Although it is not as popular as other techniques, it is worth to talk about because it is the first step of the beginners and highly valued by experienced coffee lovers. Thus, what are the beans that you find successful in the French Press, which countries' beans can be brewed succesfully with French Press, which notes do you like most?

Thanks..


----------



## grumpydaddy (Oct 20, 2014)

https://www.crankhousecoffee.co.uk/products/kayon-mountain-guji-shakiso is one which, for me at least, is all about the "berries" flavour both in french press and as espresso


----------



## MWJB (Feb 28, 2012)

All can be brewed successfully, if a bean is slow to give it up, steep longer & never use a very coarse grind.

Kenyans tend to extract easily in a French press & are a safe bet.


----------



## DickL (Jan 16, 2017)

Congo Kivu from "the love of coffee" 10 % of if you use tloc


----------



## the_partisan (Feb 29, 2016)

You can use French Press with any bean. Better to use beans roasted for filter than espresso, and I would recommend grinding quite fine to get the most flavour out.

This method works quite well for me:


----------



## ajohn (Sep 23, 2017)

I more or less followed the video except prewarming by swilling some hot water around in it, discarding and using the spoon as soon as the water goes in with the coffee. A French frother works well. Main problem is getting an idea of how long to microwave the milk for.

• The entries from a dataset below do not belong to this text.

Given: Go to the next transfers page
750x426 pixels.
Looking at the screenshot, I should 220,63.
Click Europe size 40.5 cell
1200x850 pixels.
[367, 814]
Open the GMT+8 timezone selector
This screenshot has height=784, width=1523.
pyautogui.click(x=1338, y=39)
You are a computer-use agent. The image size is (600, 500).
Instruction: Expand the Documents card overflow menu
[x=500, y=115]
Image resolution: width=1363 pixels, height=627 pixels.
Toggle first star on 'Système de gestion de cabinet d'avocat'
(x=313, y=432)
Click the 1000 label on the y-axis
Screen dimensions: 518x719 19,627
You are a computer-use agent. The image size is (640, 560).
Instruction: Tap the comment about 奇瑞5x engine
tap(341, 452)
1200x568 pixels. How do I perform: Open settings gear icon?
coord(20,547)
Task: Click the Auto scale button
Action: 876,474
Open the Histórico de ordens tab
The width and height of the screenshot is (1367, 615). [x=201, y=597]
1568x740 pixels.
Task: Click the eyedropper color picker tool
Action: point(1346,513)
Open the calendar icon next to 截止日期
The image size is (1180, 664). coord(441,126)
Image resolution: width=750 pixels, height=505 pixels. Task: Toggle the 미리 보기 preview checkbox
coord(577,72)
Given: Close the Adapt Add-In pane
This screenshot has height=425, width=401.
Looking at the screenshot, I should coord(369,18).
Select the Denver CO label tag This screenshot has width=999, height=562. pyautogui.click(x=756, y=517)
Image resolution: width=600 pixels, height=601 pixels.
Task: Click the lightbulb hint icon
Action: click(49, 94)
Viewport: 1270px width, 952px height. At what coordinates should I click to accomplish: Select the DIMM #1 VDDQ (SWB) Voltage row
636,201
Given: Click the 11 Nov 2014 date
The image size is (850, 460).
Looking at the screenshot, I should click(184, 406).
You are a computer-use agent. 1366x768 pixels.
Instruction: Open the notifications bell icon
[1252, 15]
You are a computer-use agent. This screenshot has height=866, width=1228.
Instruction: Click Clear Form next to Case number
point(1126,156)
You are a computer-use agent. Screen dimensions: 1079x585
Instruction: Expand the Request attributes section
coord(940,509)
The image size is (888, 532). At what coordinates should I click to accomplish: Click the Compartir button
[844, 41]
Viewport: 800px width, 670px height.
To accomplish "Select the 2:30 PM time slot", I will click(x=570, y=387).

Beans - I mostly used pre ground in it but would think that any of the higher body beans would yield stronger coffee.

One thing I would add if grinding beans - avoid a blade grinder as they can be pretty hopeless in several respects. The burr grinders will usually have something that rotates with a variety of settings on it and maybe a cups count timer. Having said that though this one did a reasonable job. Other I have had didn't

https://www.johnlewis.com/de-longhi-kg49-coffee-grinder/p463059

One day I pressed the top and it didn't work at all. The replacement, different make was hopeless.

John

-


----------